-------- Dataset excerpts

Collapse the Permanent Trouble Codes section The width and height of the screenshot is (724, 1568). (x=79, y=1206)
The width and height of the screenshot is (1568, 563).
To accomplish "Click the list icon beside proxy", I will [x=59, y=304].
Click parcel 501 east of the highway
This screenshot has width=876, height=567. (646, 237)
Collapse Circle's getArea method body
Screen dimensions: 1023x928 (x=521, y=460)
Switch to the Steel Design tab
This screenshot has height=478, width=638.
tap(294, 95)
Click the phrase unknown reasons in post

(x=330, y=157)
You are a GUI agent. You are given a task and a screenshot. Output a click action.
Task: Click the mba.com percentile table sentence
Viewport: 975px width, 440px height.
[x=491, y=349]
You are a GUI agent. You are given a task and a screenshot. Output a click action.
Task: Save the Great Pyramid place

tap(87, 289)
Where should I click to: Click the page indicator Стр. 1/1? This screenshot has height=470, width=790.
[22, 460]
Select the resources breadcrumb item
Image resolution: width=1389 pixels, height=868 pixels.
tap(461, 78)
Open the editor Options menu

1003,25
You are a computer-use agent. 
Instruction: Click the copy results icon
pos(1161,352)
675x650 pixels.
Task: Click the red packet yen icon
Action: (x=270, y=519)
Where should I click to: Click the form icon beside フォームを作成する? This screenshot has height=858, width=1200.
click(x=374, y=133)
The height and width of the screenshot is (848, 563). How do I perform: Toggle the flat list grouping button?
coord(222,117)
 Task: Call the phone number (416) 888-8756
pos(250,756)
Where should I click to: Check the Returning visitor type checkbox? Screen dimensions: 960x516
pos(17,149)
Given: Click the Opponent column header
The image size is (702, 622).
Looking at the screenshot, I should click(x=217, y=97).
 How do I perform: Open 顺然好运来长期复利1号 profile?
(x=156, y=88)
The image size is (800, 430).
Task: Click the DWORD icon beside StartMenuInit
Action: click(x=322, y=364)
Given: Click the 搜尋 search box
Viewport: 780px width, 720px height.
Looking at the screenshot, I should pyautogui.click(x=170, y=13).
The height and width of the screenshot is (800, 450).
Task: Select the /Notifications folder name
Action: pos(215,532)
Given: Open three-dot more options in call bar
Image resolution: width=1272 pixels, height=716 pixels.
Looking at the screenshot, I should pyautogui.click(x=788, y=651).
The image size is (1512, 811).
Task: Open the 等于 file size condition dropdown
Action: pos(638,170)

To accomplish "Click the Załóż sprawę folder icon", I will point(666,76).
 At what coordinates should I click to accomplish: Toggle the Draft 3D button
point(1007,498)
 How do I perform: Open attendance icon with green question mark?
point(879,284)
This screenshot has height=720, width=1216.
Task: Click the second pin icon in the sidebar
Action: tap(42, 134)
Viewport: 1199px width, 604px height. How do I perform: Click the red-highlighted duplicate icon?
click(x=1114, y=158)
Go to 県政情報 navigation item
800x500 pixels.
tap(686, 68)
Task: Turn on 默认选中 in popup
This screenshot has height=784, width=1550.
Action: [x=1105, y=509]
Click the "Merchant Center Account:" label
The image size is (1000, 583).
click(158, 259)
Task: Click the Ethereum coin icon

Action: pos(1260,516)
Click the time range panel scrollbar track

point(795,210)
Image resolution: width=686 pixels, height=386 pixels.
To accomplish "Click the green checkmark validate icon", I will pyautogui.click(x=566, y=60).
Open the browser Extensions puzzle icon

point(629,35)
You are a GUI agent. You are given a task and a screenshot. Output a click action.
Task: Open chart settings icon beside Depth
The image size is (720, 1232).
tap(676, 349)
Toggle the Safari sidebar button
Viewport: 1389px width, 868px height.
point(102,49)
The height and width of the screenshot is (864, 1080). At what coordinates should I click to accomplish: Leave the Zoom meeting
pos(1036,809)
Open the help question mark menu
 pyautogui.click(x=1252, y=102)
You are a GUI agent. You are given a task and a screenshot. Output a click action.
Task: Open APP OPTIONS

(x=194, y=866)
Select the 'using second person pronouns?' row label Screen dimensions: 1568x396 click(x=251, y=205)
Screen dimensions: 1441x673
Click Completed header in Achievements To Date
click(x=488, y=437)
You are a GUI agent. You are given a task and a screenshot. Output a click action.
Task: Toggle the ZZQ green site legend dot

----------------

» What you have to do: Restate the data word for word.

» Written answer:
Collapse the Permanent Trouble Codes section The width and height of the screenshot is (724, 1568). (x=79, y=1206)
The width and height of the screenshot is (1568, 563).
To accomplish "Click the list icon beside proxy", I will [x=59, y=304].
Click parcel 501 east of the highway
This screenshot has width=876, height=567. (646, 237)
Collapse Circle's getArea method body
Screen dimensions: 1023x928 (x=521, y=460)
Switch to the Steel Design tab
This screenshot has height=478, width=638.
tap(294, 95)
Click the phrase unknown reasons in post

(x=330, y=157)
You are a GUI agent. You are given a task and a screenshot. Output a click action.
Task: Click the mba.com percentile table sentence
Viewport: 975px width, 440px height.
[x=491, y=349]
You are a GUI agent. You are given a task and a screenshot. Output a click action.
Task: Save the Great Pyramid place

tap(87, 289)
Where should I click to: Click the page indicator Стр. 1/1? This screenshot has height=470, width=790.
[22, 460]
Select the resources breadcrumb item
Image resolution: width=1389 pixels, height=868 pixels.
tap(461, 78)
Open the editor Options menu

1003,25
You are a computer-use agent. 
Instruction: Click the copy results icon
pos(1161,352)
675x650 pixels.
Task: Click the red packet yen icon
Action: (x=270, y=519)
Where should I click to: Click the form icon beside フォームを作成する? This screenshot has height=858, width=1200.
click(x=374, y=133)
The height and width of the screenshot is (848, 563). How do I perform: Toggle the flat list grouping button?
coord(222,117)
 Task: Call the phone number (416) 888-8756
pos(250,756)
Where should I click to: Check the Returning visitor type checkbox? Screen dimensions: 960x516
pos(17,149)
Given: Click the Opponent column header
The image size is (702, 622).
Looking at the screenshot, I should click(x=217, y=97).
 How do I perform: Open 顺然好运来长期复利1号 profile?
(x=156, y=88)
The image size is (800, 430).
Task: Click the DWORD icon beside StartMenuInit
Action: click(x=322, y=364)
Given: Click the 搜尋 search box
Viewport: 780px width, 720px height.
Looking at the screenshot, I should pyautogui.click(x=170, y=13).
The height and width of the screenshot is (800, 450).
Task: Select the /Notifications folder name
Action: pos(215,532)
Given: Open three-dot more options in call bar
Image resolution: width=1272 pixels, height=716 pixels.
Looking at the screenshot, I should pyautogui.click(x=788, y=651).
The image size is (1512, 811).
Task: Open the 等于 file size condition dropdown
Action: pos(638,170)

To accomplish "Click the Załóż sprawę folder icon", I will point(666,76).
 At what coordinates should I click to accomplish: Toggle the Draft 3D button
point(1007,498)
 How do I perform: Open attendance icon with green question mark?
point(879,284)
This screenshot has height=720, width=1216.
Task: Click the second pin icon in the sidebar
Action: tap(42, 134)
Viewport: 1199px width, 604px height. How do I perform: Click the red-highlighted duplicate icon?
click(x=1114, y=158)
Go to 県政情報 navigation item
800x500 pixels.
tap(686, 68)
Task: Turn on 默认选中 in popup
This screenshot has height=784, width=1550.
Action: [x=1105, y=509]
Click the "Merchant Center Account:" label
The image size is (1000, 583).
click(158, 259)
Task: Click the Ethereum coin icon

Action: pos(1260,516)
Click the time range panel scrollbar track

point(795,210)
Image resolution: width=686 pixels, height=386 pixels.
To accomplish "Click the green checkmark validate icon", I will pyautogui.click(x=566, y=60).
Open the browser Extensions puzzle icon

point(629,35)
You are a GUI agent. You are given a task and a screenshot. Output a click action.
Task: Open chart settings icon beside Depth
The image size is (720, 1232).
tap(676, 349)
Toggle the Safari sidebar button
Viewport: 1389px width, 868px height.
point(102,49)
The height and width of the screenshot is (864, 1080). At what coordinates should I click to accomplish: Leave the Zoom meeting
pos(1036,809)
Open the help question mark menu
 pyautogui.click(x=1252, y=102)
You are a GUI agent. You are given a task and a screenshot. Output a click action.
Task: Open APP OPTIONS

(x=194, y=866)
Select the 'using second person pronouns?' row label Screen dimensions: 1568x396 click(x=251, y=205)
Screen dimensions: 1441x673
Click Completed header in Achievements To Date
click(x=488, y=437)
You are a GUI agent. You are given a task and a screenshot. Output a click action.
Task: Toggle the ZZQ green site legend dot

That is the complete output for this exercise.